Zum Jammern keinen Anlass sieht indes Jim Anderson von Blue Elephant Consulting in seinem Kommentar. "Vielleicht sollten wir uns eher über das Anbrechen eines neuen Zeitalters freuen", meint der Berater. Heutzutage sei die IT-Abteilung in den meisten Firmen noch eine Insel, die kaum mit dem Rest des Unternehmens verbunden sei. CIOs, die ihre Jahresziele nur anhand von Phrasen wie "Cloud Computing" oder "Virtuelle Welten" aufstellten, hätten auf ihrem Posten nun einmal keine Existenzberechtigung. Sei erst einmal eine neue Generation von CIOs angekommen, die verstanden hätten, dass sie nicht auf einer Insel lebten, werde die Fluktuation merklich sinken, ist Anderson überzeugt.

Auch der langjährige CIO und Autor Mark Cummuta heißt einen Generationswechsel willkommen, auch wenn er sich diesen weniger radikal wünscht als von Jim Anderson vorgeschlagen. Die ältere Garde von IT-Managern tue jedoch gut daran, sich Richtung Mentoring zu bewegen, um dem Nachwuchs beim Weg auf das verminte CIO-Terrain zu helfen. Die IT müsse das Geschäft künftig noch deutlich besser verstehen als es heutige CIOs oft könnten.

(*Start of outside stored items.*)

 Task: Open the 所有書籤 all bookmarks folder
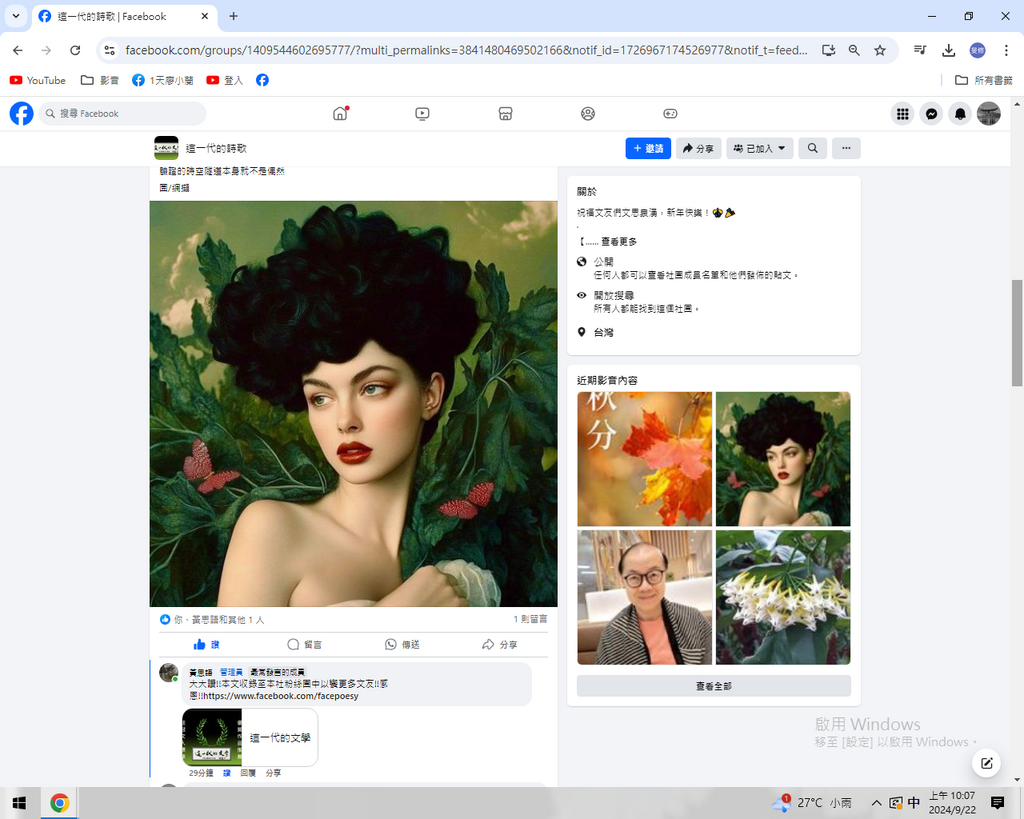pyautogui.click(x=983, y=80)
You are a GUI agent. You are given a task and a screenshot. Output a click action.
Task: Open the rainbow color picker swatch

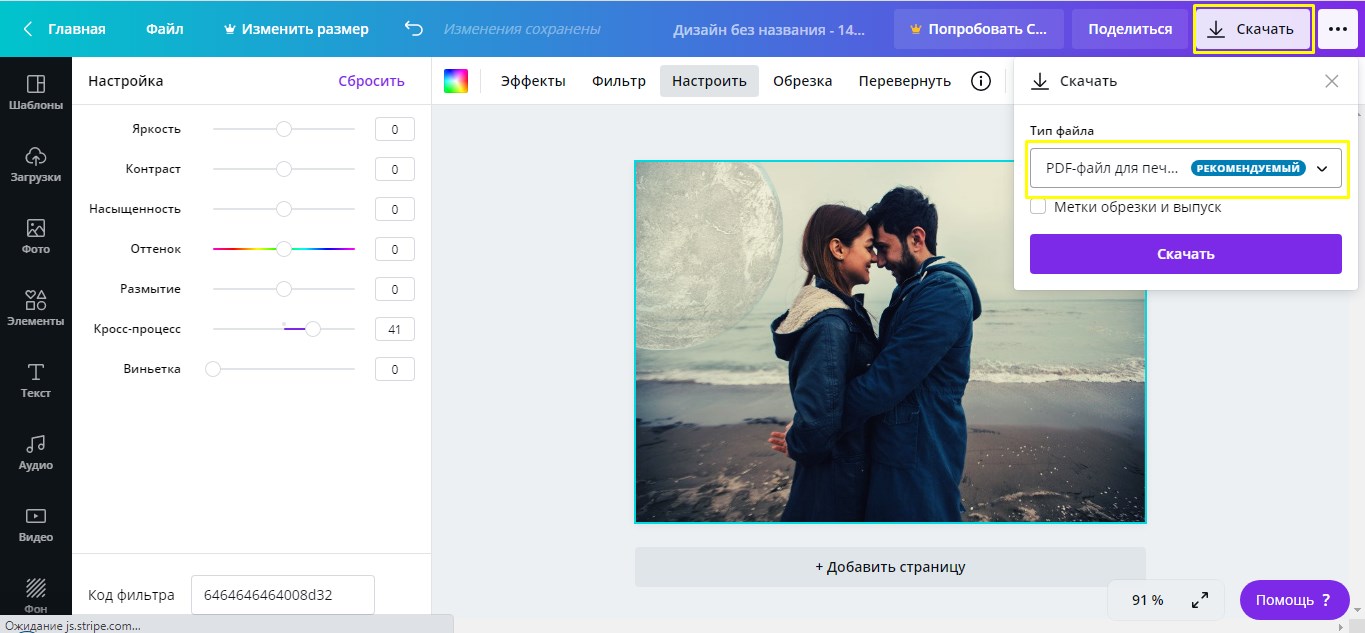456,81
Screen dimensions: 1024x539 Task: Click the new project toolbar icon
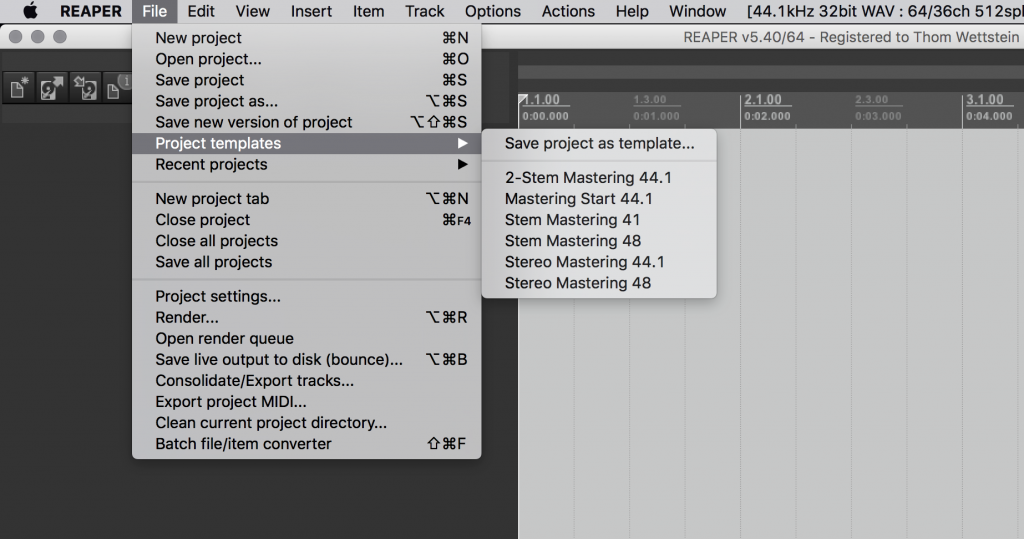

Der CIO muss Visionär sein

Auch ein alter Haudegen sei indes noch lernfähig, meint Cummuta. Wer derzeit eine Führungsrolle bekleide, könne manches vom Nachwuchs lernen und diesem gleichzeitig andere Dinge vermitteln.

Einige Leser fordern von CIOs auch eine stärker vorausschauende Haltung. Der CIO solle "Führungsperson und Visionär" sein, meint einer. Jim White, der nach eigenen Angaben seit 50 Jahren im Geschäft ist, kritisiert, CIOs würden zu oft nur Ansichten annehmen, die andere geäußert hätten. Ihre Ideen bezögen die meisten IT-Leiter aus dem Pool dessen, was die Anbieter gerade auf dem Markt feilbieten.

"Aber jemand, der nur Ideen anderer übernimmt, ist immer austauschbar", sagt White. Als ganz so unkreativ wie er wollen andere Nutzer und auch Lundberg das Gros der CIOs allerdings nicht dargestellt wissen. Für frühere Jahre habe das vielleicht zugetroffen, doch heute gebe es viele ideenreiche IT-Chefs, die es nicht selten später auch auf den Posten des CEO schafften.